Pedro miró hacia el público y sintió una irritante sequedad en la garganta. Para él, las ruedas de prensa eran una pérdida de tiempo y una molestia absurda. En aquel momento debería estar intentando localizar al asesino, y no tratando de apaciguar a un puñado de periodistas incompetentes.


—¿Cree que ha sido un crimen pasional?


—Yo no les pongo etiquetas a los crímenes, eso se lo dejo a ustedes.


—¿Y cree que el asesino conocía a la víctima?


—Es posible.


—¿El crimen puede estar relacionado con algún tipo de culto diabólico?


—No tenemos ningún dato que lo indique.


—En ese caso, ¿qué explicación le dan a la equis que aparecía en el pecho de la víctima?


—No quiero precipitarme a sacar conclusiones.


—¿Pero cree que ha podido ser una especie de asesinato ritual?


—Todo es posible.


¿Cuántas veces tendría que repetir aquella frase hasta que la rueda de prensa hubiera terminado?


—¿Cree que el asesino volverá a matar?


No era una pregunta que quisiera que le formularan. Y tampoco conocía la respuesta. El asesino era como una bomba de relojería andando. Pero si Pedro lo decía, sumiría a la ciudad en una oleada de pánico y al alcalde le daría un infarto.


—Creo que los ciudadanos deberían estar alerta hasta que el asesino esté entre rejas.
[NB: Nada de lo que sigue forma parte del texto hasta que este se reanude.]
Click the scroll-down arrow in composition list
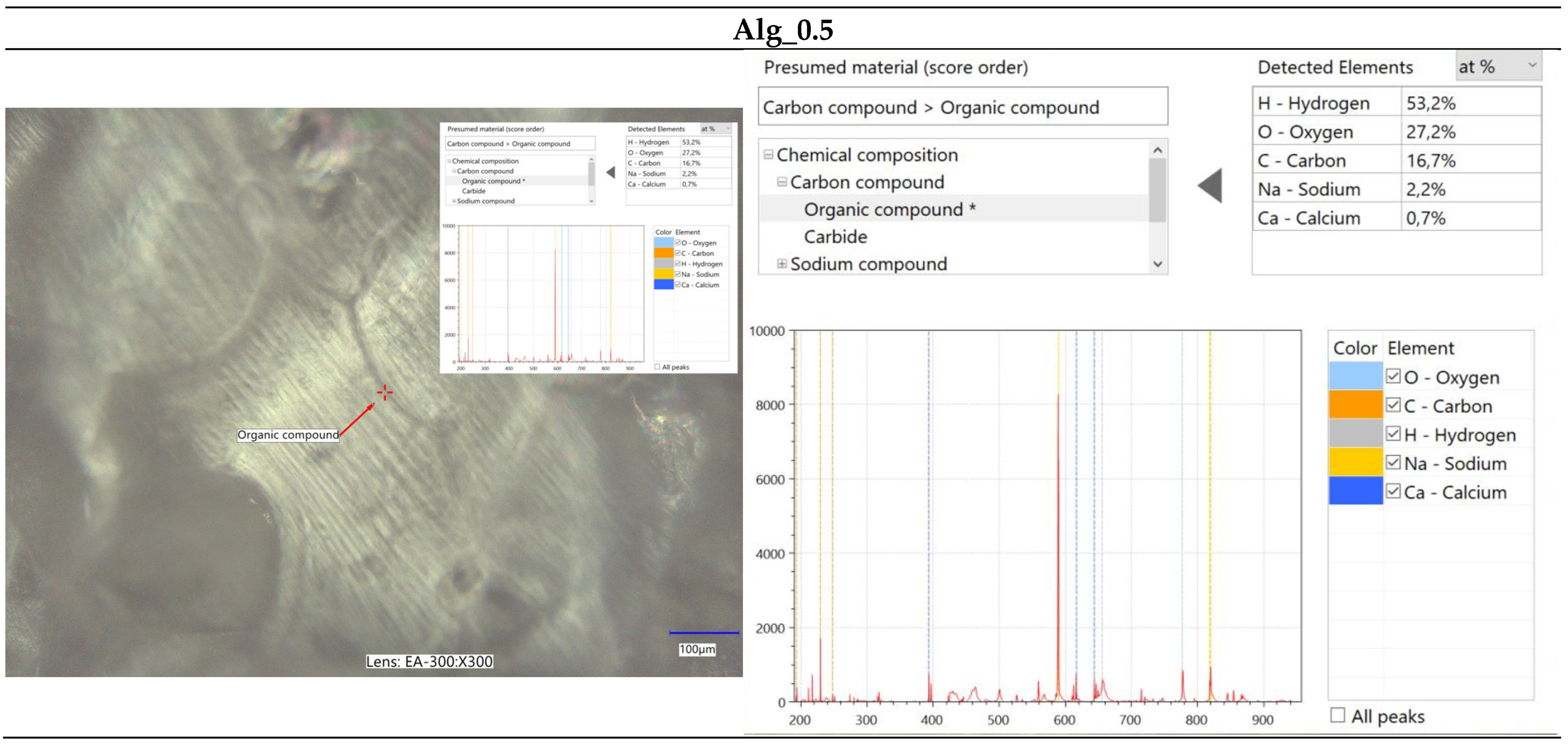The image size is (1568, 745). click(1158, 264)
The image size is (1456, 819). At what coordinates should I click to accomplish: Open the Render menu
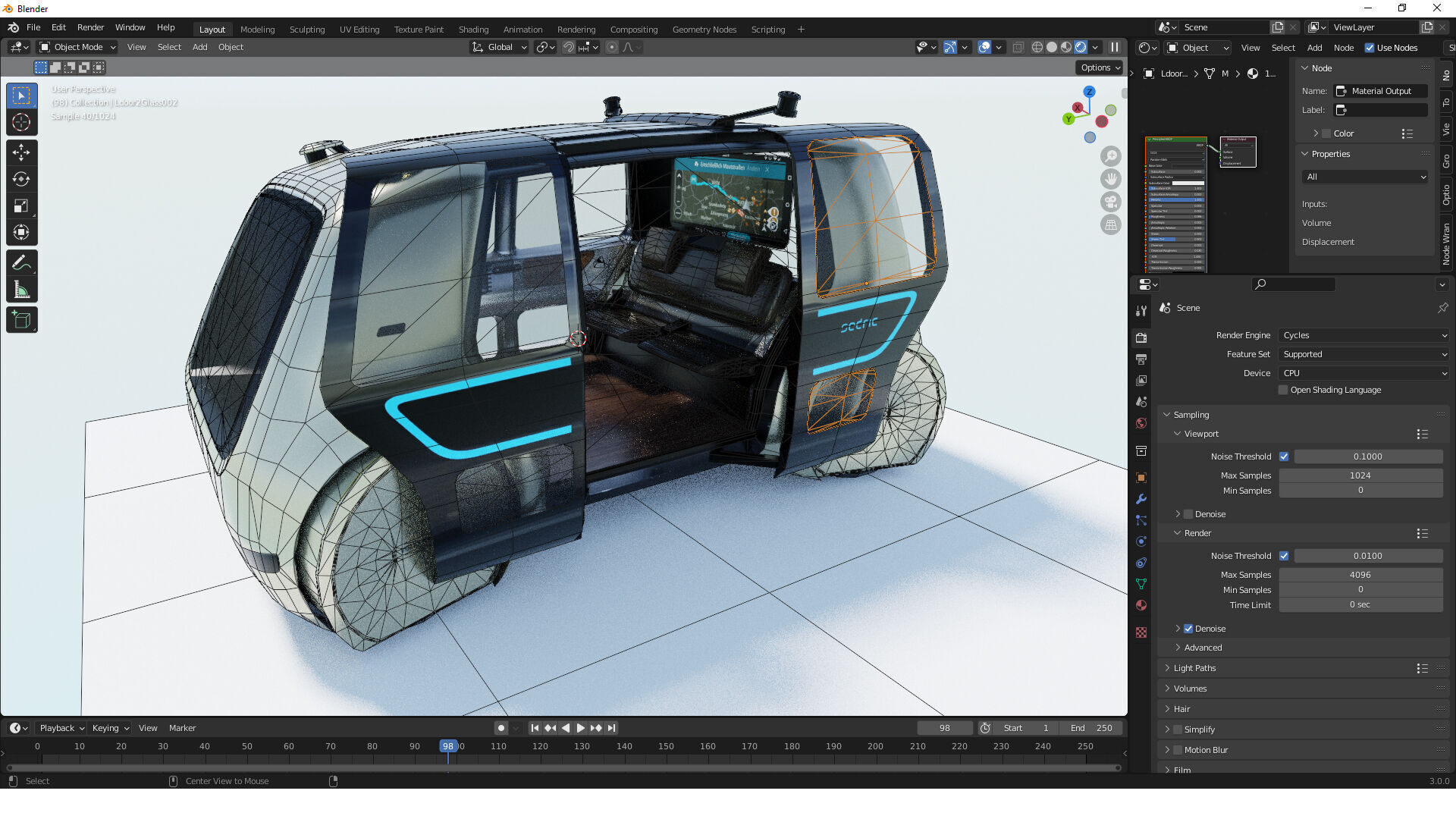click(x=90, y=27)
Miró el reloj. Cinco minutos más y daría por terminada su intervención. Cinco minutos durante los que el asesino continuaba siendo un hombre libre.



AL CAER LA NOCHE: CAPITULO 4




Faltaban diez minutos para la media noche, cuando Paula pudo abandonar la sede del periódico y regresar a casa. Tal como esperaba, Juan se había emocionado al saber que había conseguido todos los detalles que hasta ese momento se conocían sobre el crimen. No se había apartado de su lado mientras ella redactaba la noticia, ni había parado de hacer sugerencias y preguntas, pero cuando había terminado el artículo, le había dicho que había hecho un trabajo magnífico.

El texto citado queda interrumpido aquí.